Michael Stearns est surtout connu pour ses musiques de films documentaires méditatifs et anxiogènes, sauf pour les effondrologues (Baraka, Samsara) films qui s'inscrivent dans la lignée de la trilogie Koyaanisqatsi produite dans les années 80 par Francis Ford Coppola et qui dénonçait, je cite, "
les prémisses de notre société ultra-libérale, où tout est marchandise, même l’homme, tiraillé entre son désir de possession et l’asservissement induit par celui-ci." 
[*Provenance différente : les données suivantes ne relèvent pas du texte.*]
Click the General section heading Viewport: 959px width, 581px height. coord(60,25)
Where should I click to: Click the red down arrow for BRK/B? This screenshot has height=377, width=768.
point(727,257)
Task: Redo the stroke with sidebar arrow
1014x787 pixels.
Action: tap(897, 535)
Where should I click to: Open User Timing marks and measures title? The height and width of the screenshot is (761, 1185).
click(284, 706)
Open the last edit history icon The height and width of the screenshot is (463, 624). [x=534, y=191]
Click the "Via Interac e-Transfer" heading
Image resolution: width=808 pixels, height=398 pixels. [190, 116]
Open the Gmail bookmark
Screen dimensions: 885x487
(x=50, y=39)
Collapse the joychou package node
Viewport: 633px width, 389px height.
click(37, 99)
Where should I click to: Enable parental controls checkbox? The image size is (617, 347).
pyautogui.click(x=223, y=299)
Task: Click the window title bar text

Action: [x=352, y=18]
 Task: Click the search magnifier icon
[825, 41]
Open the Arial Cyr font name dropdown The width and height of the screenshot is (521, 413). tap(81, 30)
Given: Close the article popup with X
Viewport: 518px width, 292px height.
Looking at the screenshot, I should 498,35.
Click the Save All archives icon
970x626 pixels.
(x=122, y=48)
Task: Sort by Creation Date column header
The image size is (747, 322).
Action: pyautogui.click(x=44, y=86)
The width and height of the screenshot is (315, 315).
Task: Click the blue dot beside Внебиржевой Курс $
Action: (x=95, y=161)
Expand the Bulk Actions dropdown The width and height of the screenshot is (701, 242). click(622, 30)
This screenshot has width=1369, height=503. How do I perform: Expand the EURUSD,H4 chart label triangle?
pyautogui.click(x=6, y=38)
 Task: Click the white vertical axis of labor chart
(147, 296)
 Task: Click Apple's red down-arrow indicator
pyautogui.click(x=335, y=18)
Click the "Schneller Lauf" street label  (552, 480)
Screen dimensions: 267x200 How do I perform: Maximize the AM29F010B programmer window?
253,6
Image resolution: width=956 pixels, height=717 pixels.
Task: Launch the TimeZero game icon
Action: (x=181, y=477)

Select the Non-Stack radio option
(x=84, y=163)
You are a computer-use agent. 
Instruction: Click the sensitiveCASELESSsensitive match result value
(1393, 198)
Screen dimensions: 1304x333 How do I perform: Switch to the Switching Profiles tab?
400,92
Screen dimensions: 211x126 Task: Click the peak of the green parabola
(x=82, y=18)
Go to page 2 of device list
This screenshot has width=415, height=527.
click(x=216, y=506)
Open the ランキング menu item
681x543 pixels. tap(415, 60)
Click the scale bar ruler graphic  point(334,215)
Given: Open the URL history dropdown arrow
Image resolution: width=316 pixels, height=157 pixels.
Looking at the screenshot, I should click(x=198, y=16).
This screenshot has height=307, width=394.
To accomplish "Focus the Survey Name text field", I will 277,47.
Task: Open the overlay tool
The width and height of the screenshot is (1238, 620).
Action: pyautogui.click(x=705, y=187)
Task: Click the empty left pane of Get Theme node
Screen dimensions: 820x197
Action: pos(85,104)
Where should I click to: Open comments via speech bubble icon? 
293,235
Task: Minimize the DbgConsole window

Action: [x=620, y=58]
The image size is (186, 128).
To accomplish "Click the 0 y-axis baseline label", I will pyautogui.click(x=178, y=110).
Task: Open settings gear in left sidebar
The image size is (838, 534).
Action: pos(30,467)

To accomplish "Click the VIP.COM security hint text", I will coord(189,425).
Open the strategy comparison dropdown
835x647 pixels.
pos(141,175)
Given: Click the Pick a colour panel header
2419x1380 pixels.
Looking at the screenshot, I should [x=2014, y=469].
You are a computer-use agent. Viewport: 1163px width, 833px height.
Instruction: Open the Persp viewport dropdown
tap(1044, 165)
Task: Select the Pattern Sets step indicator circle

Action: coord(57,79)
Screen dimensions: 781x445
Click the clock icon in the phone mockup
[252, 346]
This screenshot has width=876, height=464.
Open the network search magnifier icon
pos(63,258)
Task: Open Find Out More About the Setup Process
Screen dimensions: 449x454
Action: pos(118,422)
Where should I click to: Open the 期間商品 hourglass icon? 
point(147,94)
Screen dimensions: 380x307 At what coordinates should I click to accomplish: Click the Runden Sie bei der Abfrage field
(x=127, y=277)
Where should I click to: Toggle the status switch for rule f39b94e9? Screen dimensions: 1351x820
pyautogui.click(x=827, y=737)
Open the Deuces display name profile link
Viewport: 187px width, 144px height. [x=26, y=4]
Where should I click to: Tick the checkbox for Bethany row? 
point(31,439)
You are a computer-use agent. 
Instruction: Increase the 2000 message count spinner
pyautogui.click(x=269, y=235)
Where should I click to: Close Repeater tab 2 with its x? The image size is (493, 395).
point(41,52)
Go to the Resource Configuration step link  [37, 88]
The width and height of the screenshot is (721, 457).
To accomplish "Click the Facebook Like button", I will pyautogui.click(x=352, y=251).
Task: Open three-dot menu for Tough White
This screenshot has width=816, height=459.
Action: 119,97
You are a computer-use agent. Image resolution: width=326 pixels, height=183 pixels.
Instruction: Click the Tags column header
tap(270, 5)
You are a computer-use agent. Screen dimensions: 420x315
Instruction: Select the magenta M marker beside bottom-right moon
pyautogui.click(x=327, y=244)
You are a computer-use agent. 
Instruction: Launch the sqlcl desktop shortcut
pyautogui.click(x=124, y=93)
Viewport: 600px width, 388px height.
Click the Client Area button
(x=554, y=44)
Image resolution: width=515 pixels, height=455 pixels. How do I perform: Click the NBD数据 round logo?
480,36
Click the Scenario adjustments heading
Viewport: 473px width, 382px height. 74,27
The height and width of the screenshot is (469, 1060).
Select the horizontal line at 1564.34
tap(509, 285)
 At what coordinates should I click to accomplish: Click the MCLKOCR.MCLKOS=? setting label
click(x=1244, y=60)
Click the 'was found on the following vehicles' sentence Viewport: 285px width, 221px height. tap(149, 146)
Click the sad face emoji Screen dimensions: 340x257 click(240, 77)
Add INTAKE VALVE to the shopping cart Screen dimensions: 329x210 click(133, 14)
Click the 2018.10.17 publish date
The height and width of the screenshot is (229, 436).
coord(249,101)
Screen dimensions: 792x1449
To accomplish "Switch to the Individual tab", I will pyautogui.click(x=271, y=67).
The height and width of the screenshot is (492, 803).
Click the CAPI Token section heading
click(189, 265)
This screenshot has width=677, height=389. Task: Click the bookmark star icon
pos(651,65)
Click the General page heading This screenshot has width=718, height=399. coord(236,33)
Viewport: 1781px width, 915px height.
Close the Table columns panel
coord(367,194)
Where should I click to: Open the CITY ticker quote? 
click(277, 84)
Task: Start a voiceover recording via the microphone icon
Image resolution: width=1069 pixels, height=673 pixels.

http://www.slate.fr/story/69837/samasar-un-autre-documentaire-est-possible



les musiques de Michael Stearns
dans les films de Ron Fricke,
c'est quand même quelque chose,
même sans la 8K Digital HD.
Surprise : en collaborant pour la première fois depuis 1995 avec Steve Roach, 
Michael Stearns lui apporte une syntaxe plus articulée, un espace plus vaste, et lui offre un vrai tremplin pour éviter l'appauvrissement cognitif et relationnel qui le guette chaque fois que sa femme oublie de planquer les clés du studio d'enregistrement et qu'il passe des journées entières à y faire ses petites expériences hébéphrènes : simuler encore et encore des phénomènes biologiques ou météorologiques en secouant quelques molécules dans une éprouvette, dans son labo creusé à flanc de montagne sous la salle à manger, puis réduire son interaction au minimum et se contenter d'observer ce qui se passe - c'est cela qui est donné à voir dans les vidéos de ses concerts : il se déplace précautionneusement entre des murailles de synthétiseurs analogiques, titillant un potentiomètre ici, effleurant un curseur là, attentif à ne pas interférer avec l'expérience en cours, comme si ses séquenceurs étaient bourrés de chats de Schrödinger. Ici, il y a des intentions, un tempo, des harmonies, de l'amplitude, tout ce qui fait défaut par défaut à son usine de galettes ambientes. Comme le résume un auditeur attentif : Just beautiful soundscapes that capture nature in all its glory.

(5/5)


Epilogue : je découvre que ♫ Piero Scaruffi's Music Database dispose de plein d'entrées sur Steve Roach. Je vais pouvoir comparer nos notes, pour voir s'il classe lui aussi Steve Roach à la rubrique des cavaliers de l'Apocalypse, au même titre que la Conquête, la Guerre, la Famine, la Mort, l'Epidémie, et la compile de John Warsen.

1 commentaire:

  1. Je vous préviens, si personne ne commente ma rétro 2021, je vais préparer celle de 2022.